Our experiments showed that when NRK-52E cells were exposed to oxalate, the total ROS in the cells and ROS in the mitochondria increased significantly and inhibited cell viability, thereby suggesting their role in the mechanism of cellular injury.

Previous studies have reported that the action of Ox or CaOx crystals on renal tubular epithelial cells is accompanied by the activation of NADPH oxidase, which may be accompanied by changes in the transcription level of relevant subunits [3]. Consistent with this finding, our results demonstrated that the protein expression of each subunit of NADPH oxidase significantly changed after the cells were treated with oxalate. While Nox4 expression was significantly reduced, Nox2 expression was not significantly changed.

The total NADPH oxidase activity in the cell reportedly increases in response to oxalate [3, 23]. p22 binds to its core subunit Nox in Nox2 and Nox4 enzymes. By factoring in the above with our conclusions, we can speculate that the increase in total NADPH oxidase activity is closely related to the significant upregulation of p22 protein expression, and p22 may also be used as a potential therapeutic target.

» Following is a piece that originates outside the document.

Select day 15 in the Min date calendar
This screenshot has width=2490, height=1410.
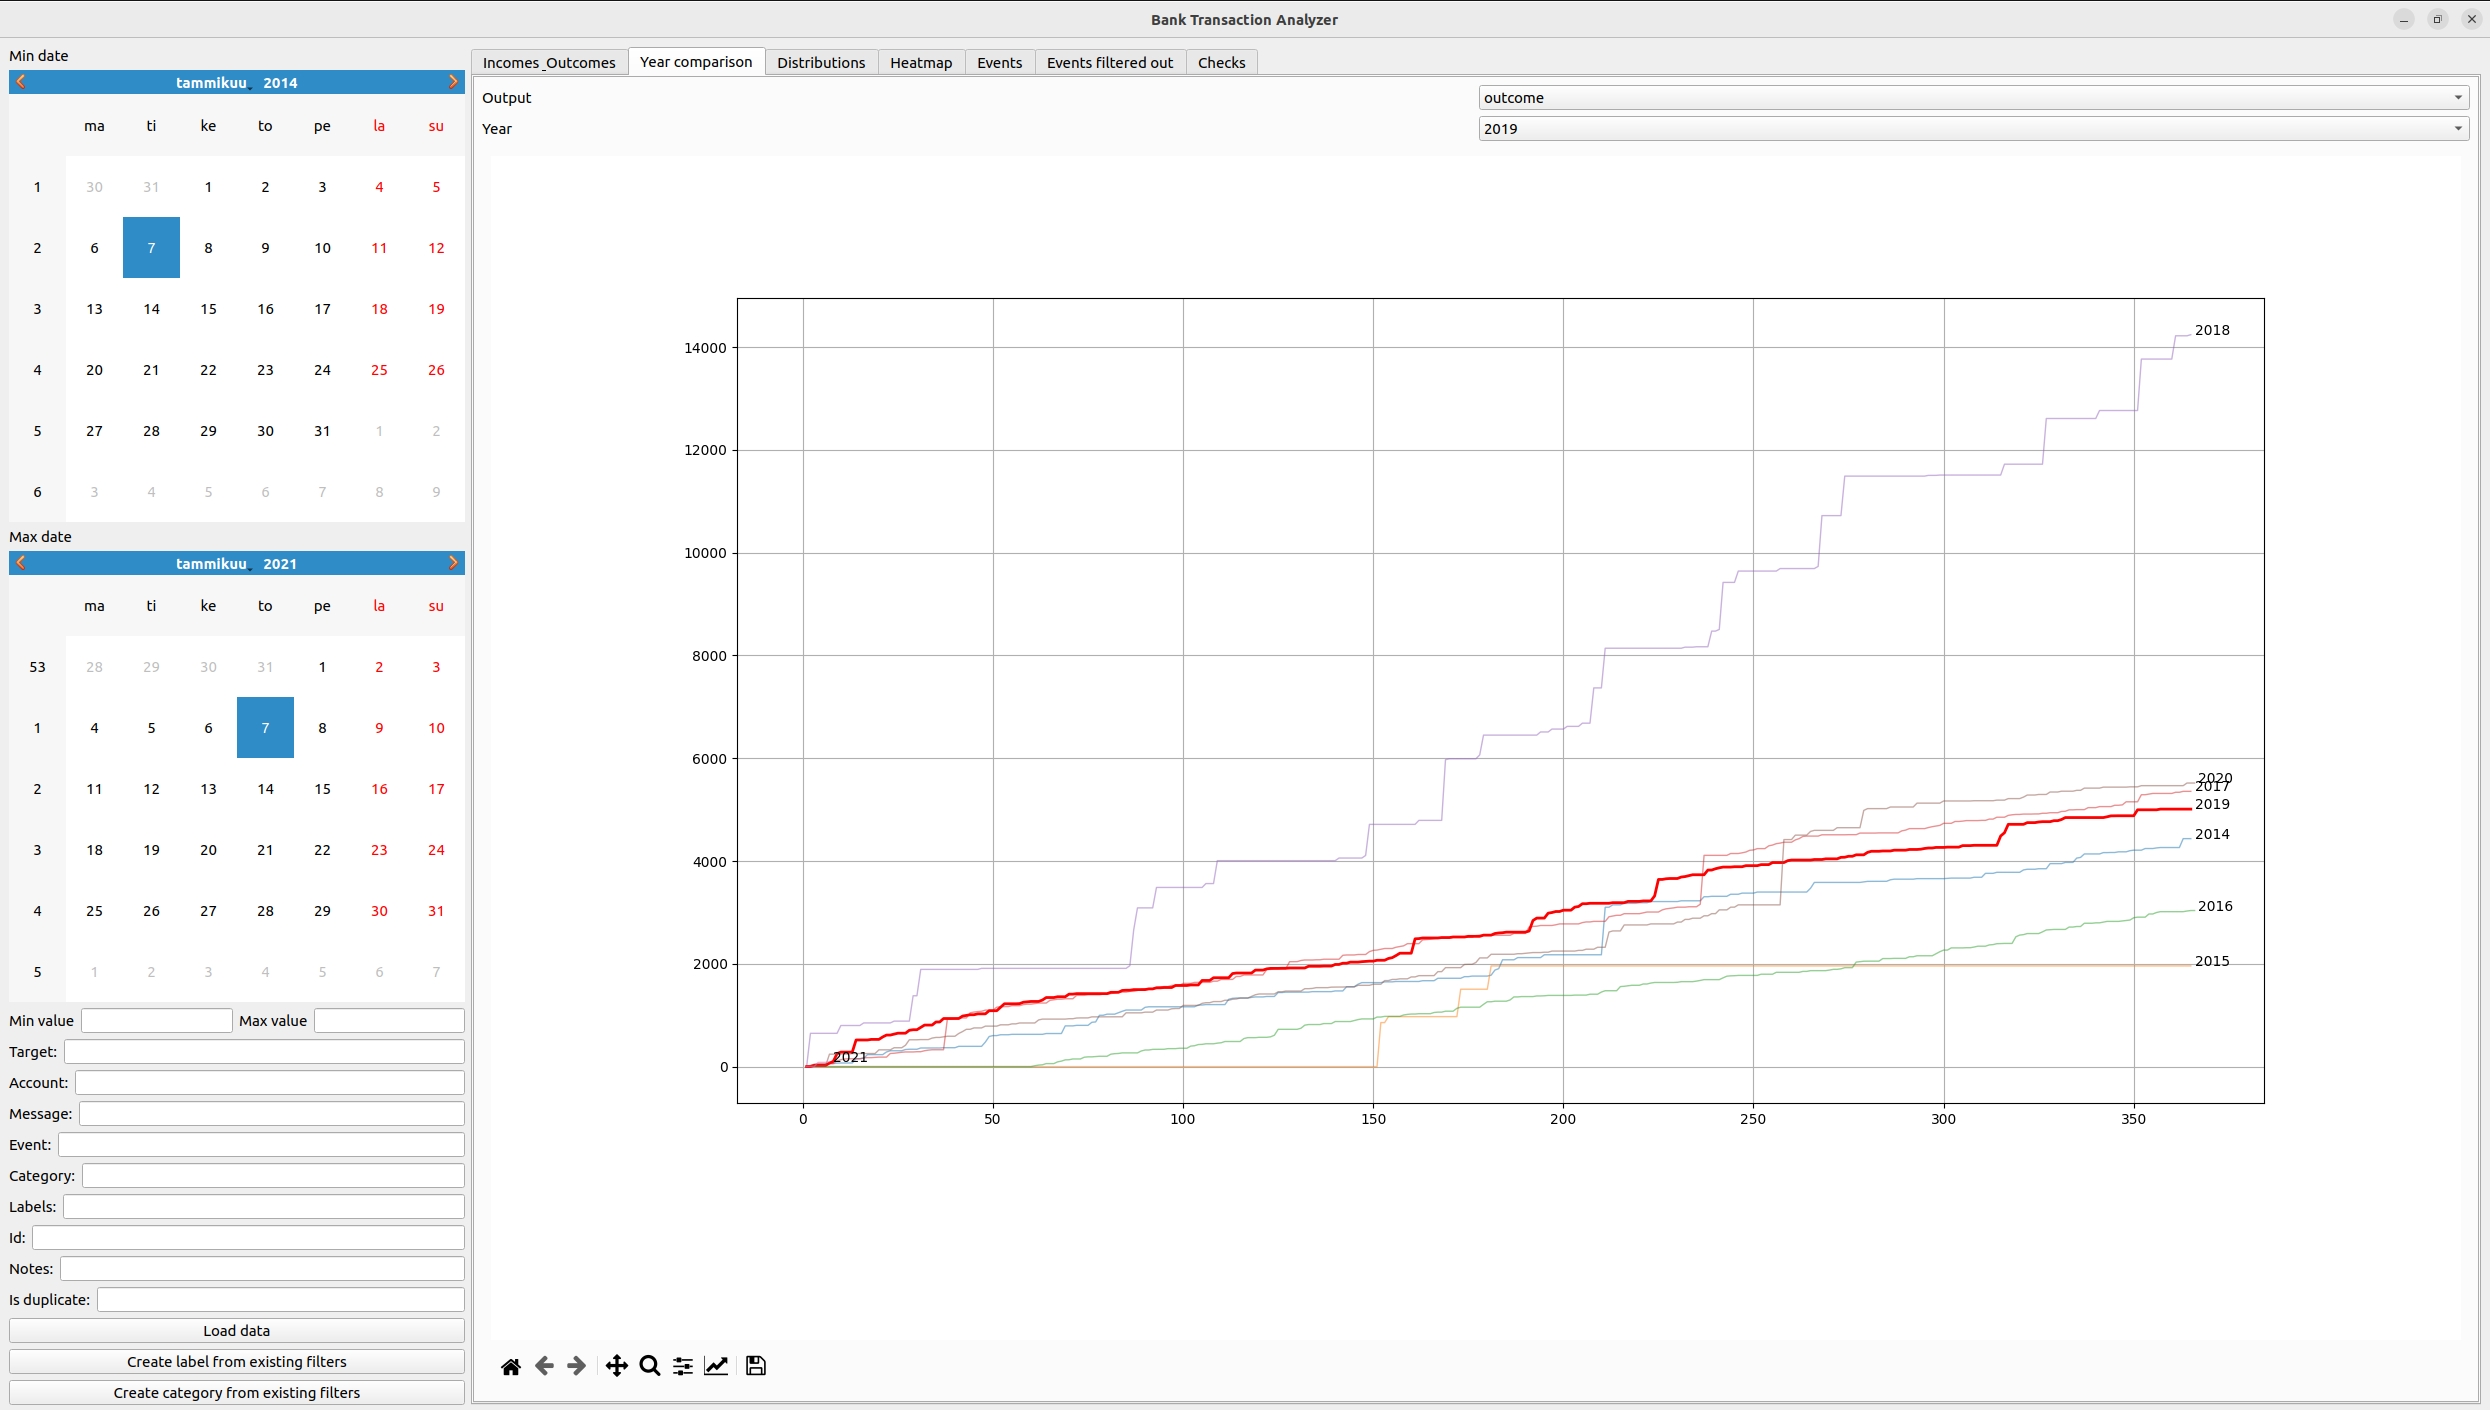pos(208,309)
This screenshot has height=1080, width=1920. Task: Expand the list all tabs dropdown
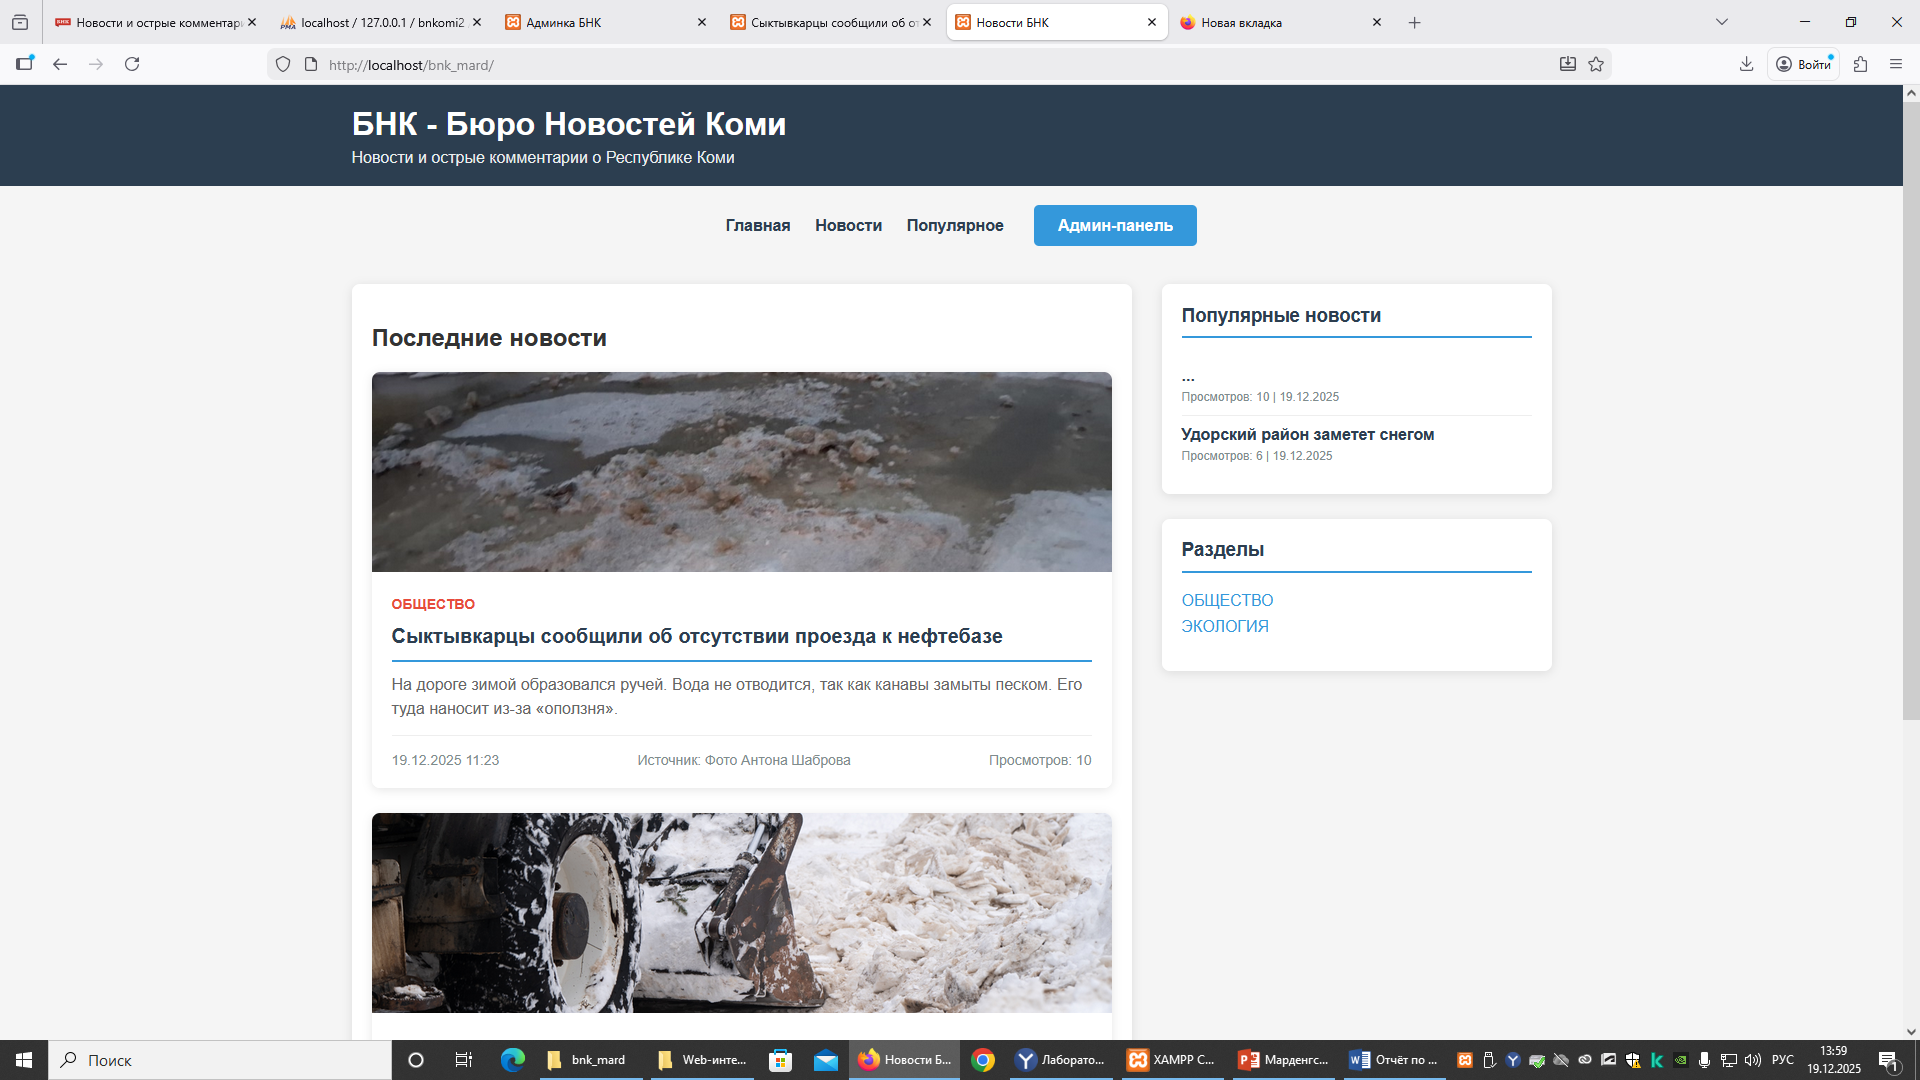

Further, we used GKT137831 and gp91ds-tat to clarify the role of the Nox subtype in oxalate-mediated renal tubular injury. GKT137831 is a dual inhibitor of Nox1/4, while gp91ds-tat is a Nox2 inhibitor [15]. Our results showed that when Nox1/4 activity was blocked, cell damage was aggravated. This also illustrated that when oxalate acted on NRK-52E cells, the ROS derived from the Nox1/4 enzyme mainly mediated physiological effects and the ROS was blocked to further aggravate pathological damage. Therefore, Nox2 inhibitors play a protective role, and the ROS derived from Nox2 is likely to be a pathological ROS, promoting cell damage.

We also found that oxalate-induced increase of mtROS was accompanied by mitochondrial dysfunction, which may be because mitochondria are not only the source of ROS but also its target [29]. After cells were pretreated with mitoTEMPO, oxalate-mediated cell damage was also reduced. This also verified that mtROS were pathological ROS, and antioxidants targeting mtROS could potentially help reduce cell damage.

While our work offered substantial evidence on the role of ROS derived from Nox isoforms and mitochondria in oxalate-mediated oxidative stress and cell injury, there were a few limitations that should be acknowledged. First, we did not observe the effects of other enzymes, such as xanthine oxidase and decoupled nitric oxide synthase, that can generate ROS [30]. Second, only a few subunits of NADPH oxidase were determined, and the specific species of ROS were not tested. Third, the specific mechanisms by which blockade of ROS derived from different sources affected oxalate-induced cytotoxicity were not elucidated. Furthermore, although the expression of Nox1 in the kidney was relatively low, we did not confirm its expression in cells, which ought not to be ignored in research.

In summary, the present study substantiated that ROS generated from different sources played different roles in renal tubular epithelial cells cultured with oxalate. Interfering with specific sources of ROS may aggravate or reduce cell damage. Most studies on oxalate-induced renal damage have targeted NADPH oxidase. Our study helped identify more specific targets (including Nox2 or Nox4, p22 subunit, and the mitochondria). Based on these targets, new research directions can be followed for the prevention and treatment of oxalate-mediated renal tubular epithelial injury, renal tissue injury, and renal calculi by drug or gene editing.

Conclusion

We demonstrated that ROS from Nox4 played a protective role in oxalate-induced renal tubular epithelial cell injury, while ROS from Nox2 or mtROS could aggravate cell injury induced by oxalate. These findings may enable the discovery of a new therapeutic target against oxalate-induced renal tubular epithelial cell injury, which can be beneficial for the prevention of renal stones.